### READING PASSAGE
□ □ □
Introduction
When a company defaults on its loans, a common question arises: what happens to the individuals who guaranteed those loans? In the complex world of corporate finance, a personal guarantee is a promise made by a person, often a director or promoter of the company, to be personally liable for the company’s debt if it fails to pay. Imagine a situation where a small business owner takes out a loan for their company, and to secure it, they personally promise to pay the bank back if the business goes under. This promise, this personal guarantee, is a critical safety net for the lender. But what happens to this promise when the company enters the IBC1 process, and a resolution plan is approved? Does the approval of the plan, which restructures the company’s debt, also wipe away the personal liability of the guarantor?
This very question lies at the heart of a significant judgement in M/s IFCI Limited VERSUS M/s ACCIL Hospitality Private Limited2 by the National Company Law Tribunal (NCLT), New Delhi Bench, presided over by Shri Manni Sankariah Shanmuga Sundaram (Hon’ble Member Judicial) and Shri Atul Chaturvedi (Hon’ble Member Technical). This decision, a pivotal one for creditors, clarifies that even after a resolution plan is approved for a corporate debtor, financial creditors can still proceed against personal guarantors as long as their rights under the guarantee are explicitly preserved. This nuanced stance challenges the notion that a clean slate for the company automatically means a clean slate for its guarantors. It’s a powerful reminder that promises made aren’t easily forgotten, even in the labyrinthine corridors of insolvency law.
This article will delve into the profound implications of this ruling. We’ll explore the subtle but crucial shift in legal interpretation, which now permits an application under Section 7 of the IBC to be filed against a corporate guarantor. We’ll also examine the critical lesson for creditors: that slumbering on one’s rights can lead to their forfeiture, even when all the cards seem to be in their favor. Furthermore, we will address key questions that the NCLT had to consider: whether the applicant qualifies as a financial creditor, if a financial debt exists as defined by Section 5(8) of the Code, and whether the approval of a resolution plan and the subsequent assignment of debt truly extinguish the liability of a corporate guarantor.
We now arrive at the crux of the matter: what happens when a resolution plan, approved and binding on all stakeholders, seems to have assigned the entire debt? The respondent, in this case, presented a compelling argument. They contended that under Section 31(1) of the IBC, the approved resolution plan for the principal borrower, which was greenlit by the Committee of Creditors with a 79.3% voting share and subsequently by the NCLT on October 19, 2020, is binding on everyone, including guarantors. They argued that the debt had been assigned in its entirety to a special purpose vehicle (SPV), Hasaud Steels Limited, a subsidiary of the resolution applicant, JSW Steel Coated Products Ltd.
□ □ □
### GIVEN DATA
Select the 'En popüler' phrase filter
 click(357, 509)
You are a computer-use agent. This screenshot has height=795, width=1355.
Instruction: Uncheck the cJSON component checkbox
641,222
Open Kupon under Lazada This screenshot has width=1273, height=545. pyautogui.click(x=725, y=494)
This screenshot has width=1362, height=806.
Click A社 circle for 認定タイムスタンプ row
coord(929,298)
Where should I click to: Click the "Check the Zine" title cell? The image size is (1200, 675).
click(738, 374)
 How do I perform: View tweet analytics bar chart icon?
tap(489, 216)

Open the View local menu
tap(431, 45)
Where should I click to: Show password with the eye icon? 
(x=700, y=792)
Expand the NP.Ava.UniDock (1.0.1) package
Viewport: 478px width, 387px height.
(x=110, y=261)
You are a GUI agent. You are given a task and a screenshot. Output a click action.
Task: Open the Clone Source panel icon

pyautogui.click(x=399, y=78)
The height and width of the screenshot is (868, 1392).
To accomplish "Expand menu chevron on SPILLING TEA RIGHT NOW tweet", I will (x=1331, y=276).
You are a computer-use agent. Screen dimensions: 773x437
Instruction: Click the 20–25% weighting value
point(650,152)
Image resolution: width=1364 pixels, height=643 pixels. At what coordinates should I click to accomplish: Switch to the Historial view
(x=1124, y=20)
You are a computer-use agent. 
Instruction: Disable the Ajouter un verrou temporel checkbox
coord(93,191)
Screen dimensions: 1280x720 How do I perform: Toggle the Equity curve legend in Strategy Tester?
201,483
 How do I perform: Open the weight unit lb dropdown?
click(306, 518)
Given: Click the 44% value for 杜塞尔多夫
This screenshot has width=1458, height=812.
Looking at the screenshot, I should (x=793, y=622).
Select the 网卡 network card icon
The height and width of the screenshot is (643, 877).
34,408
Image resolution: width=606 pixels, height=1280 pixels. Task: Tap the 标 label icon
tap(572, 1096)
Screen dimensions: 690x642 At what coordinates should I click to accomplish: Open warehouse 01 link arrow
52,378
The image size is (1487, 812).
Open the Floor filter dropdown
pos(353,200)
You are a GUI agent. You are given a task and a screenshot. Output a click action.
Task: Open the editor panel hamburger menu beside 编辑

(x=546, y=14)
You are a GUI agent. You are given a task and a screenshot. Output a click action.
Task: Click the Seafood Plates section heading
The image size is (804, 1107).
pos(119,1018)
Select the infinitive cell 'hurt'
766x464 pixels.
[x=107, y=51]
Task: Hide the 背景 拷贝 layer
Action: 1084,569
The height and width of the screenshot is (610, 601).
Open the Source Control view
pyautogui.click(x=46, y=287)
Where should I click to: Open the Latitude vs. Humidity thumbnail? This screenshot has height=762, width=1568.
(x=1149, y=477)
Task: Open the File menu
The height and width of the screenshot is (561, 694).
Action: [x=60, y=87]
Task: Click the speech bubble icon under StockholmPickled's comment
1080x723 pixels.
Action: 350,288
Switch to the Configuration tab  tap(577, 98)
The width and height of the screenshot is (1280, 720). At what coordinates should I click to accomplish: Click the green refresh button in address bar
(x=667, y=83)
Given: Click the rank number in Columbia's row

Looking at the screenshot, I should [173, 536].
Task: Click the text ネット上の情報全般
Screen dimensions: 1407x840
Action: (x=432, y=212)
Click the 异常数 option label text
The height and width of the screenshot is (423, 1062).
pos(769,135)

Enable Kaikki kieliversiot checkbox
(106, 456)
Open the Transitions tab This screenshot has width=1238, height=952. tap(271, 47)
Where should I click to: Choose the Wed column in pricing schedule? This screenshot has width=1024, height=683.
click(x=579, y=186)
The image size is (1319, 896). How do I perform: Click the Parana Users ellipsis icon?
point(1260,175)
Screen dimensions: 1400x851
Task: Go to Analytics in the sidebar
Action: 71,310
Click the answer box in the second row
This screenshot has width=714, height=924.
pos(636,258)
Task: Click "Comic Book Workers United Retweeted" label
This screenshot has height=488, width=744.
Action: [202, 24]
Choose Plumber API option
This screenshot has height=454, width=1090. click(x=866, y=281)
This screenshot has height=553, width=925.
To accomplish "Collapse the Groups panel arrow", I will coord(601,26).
□ □ □
### EXERCISE TASKS
**a.** Reproduce the part of the article on guarantor liability that starts at "We now arrive" and ends at "Coated Products Ltd.".
**b.** Answer these questions using the article on guarantor liability:
(i) Which bench of the National Company Law Tribunal delivered the judgement?
(ii) With what voting share did the Committee of Creditors approve the resolution plan?
(iii) Which special purpose vehicle received the assigned debt?

### SOLUTIONS BY TASK
**a.**
We now arrive at the crux of the matter: what happens when a resolution plan, approved and binding on all stakeholders, seems to have assigned the entire debt? The respondent, in this case, presented a compelling argument. They contended that under Section 31(1) of the IBC, the approved resolution plan for the principal borrower, which was greenlit by the Committee of Creditors with a 79.3% voting share and subsequently by the NCLT on October 19, 2020, is binding on everyone, including guarantors. They argued that the debt had been assigned in its entirety to a special purpose vehicle (SPV), Hasaud Steels Limited, a subsidiary of the resolution applicant, JSW Steel Coated Products Ltd.

**b.**
(i) The New Delhi Bench.
(ii) 79.3%.
(iii) Hasaud Steels Limited.